Update: they were alive.
Both Sergiy and I have spent some time examining the tiny insects. It doesn’t work to poke them to make them move, even under a microscope. However, when the leaves they are feeding on begin to dry out (such as in a sample bag, held in front of the truck heater, or on a bouquet of infested leaves on my desk), the crawlers most definitely start to move. They go looking for greener pastures as their host leaves senesce.
https://youtube.com/shorts/Y2VF3krTnME?si=saJMcRKApt76c3zE
Thank you to Sergiy for the video!
How has the summer spraying gone?
Sergiy has spent a lot of time and energy spraying scale this summer. Trials have included different sprayers (drone, Bertolini, Agrifac (air-assisted boom)), as well as different active ingredients and adjuvants. Exirel (cyantraniliprole, same as Benevia) was used, as was Ovation (buprofezin, same as Mortar).
Frustratingly, nothing has seemed to have worked very well. However, since we don’t have an unsprayed control, we don’t have a way to compare what the situation would have been if no spray was used. Nevertheless, scale seems to still be very abundant on all the treatments, so nothing seems to be “magic.”

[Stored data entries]
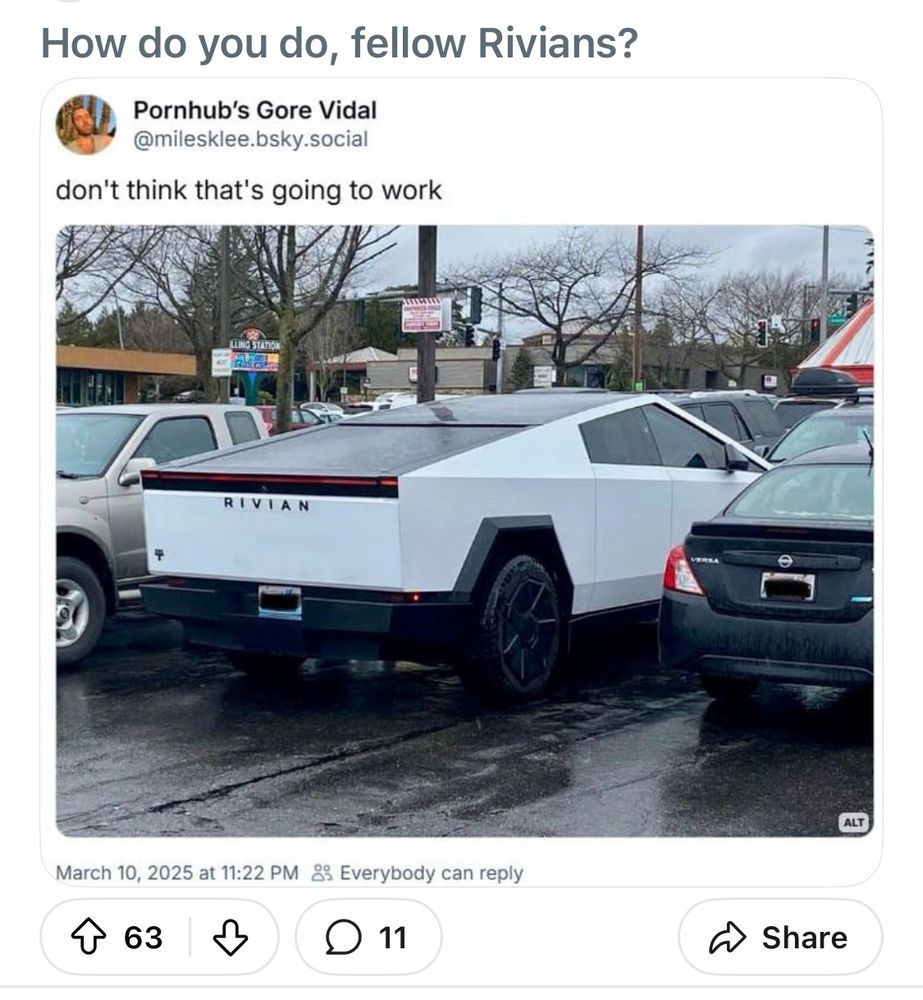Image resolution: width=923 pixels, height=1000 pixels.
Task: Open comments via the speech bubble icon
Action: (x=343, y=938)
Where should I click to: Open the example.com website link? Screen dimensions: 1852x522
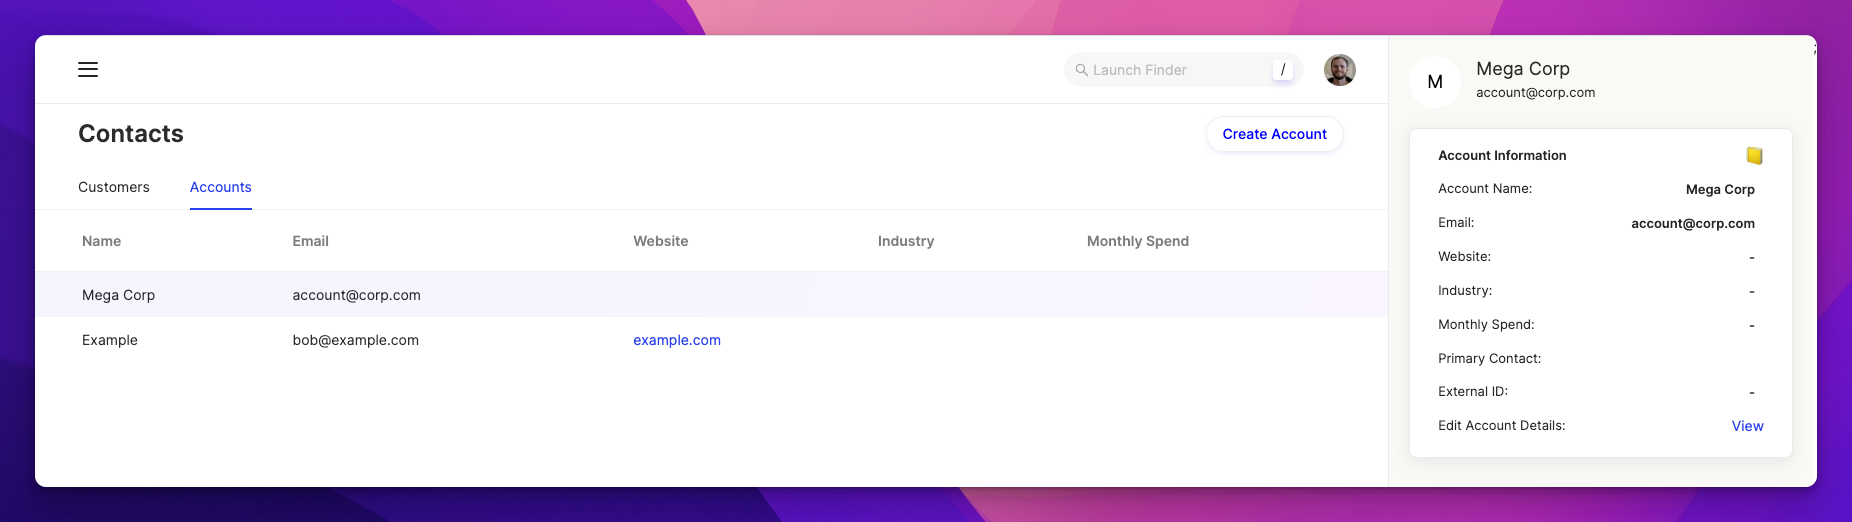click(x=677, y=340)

## What needs to be done
Write the next part of the update on scale insects and the summer spraying trials, starting after its last sentence. None of the material is needed here.

## Answer section
Spray coverage is limiting:
Sergiy’s observation has been that under leaf coverage is the limiting factor with Ovation, which needs to contact the insect and doesn’t enter the leaf. Even the Bertolini using 600L/ha of water doesn’t get underneath the leaves, particularly as the leaves start to curl downward.
Oil alone is quite effective on scale, if spray coverage is good. A study on this same scale species in vineyards found that in spring (before full leaf cover), an oil spray reduced the number of overwintering females from 2000 (on 10 canes) to 100. All of Sergiy’s Bertolini applications included 1% oil and 1% Oilmate (spreader) but we don’t seem to have done much to the scale crawler population, another confirmation that spray coverage was limiting.
What will happen to all those crawlers?
We gave a quick estimate as to how many scale crawlers were on a particular block of Ben Ard, on 30 March, 2026. Given an average of about 40 crawlers per leaf (based on counting 20 leaves), and a rough count of about 200 leaves/meter of row still clinging on this late into the autumn, we come up with a tally of 8,000 crawlers per linear meter of row. Wowzers! Truly a guess as to numbers, because scale seem to be quite uneven in distribution and we only did counts at one spot, but still impressive.
There must be attrition between now and spring. As the plant drops its leaves, we’d expect to see those crawlers move onto the canes to overwinter. Sergiy and I looked but hardly saw any moving yet. The crawlers really seem to prefer to stay on the leaves until the last minute. We observed some leaves that had just fallen off with crawlers still attached to them; presumably those aren’t going to live, but we don’t really know.
On the organic block, we observed some crawlers that were eaten by a fungus. Yay. To date that has not controlled scale in that organic block, but it's a useful observation.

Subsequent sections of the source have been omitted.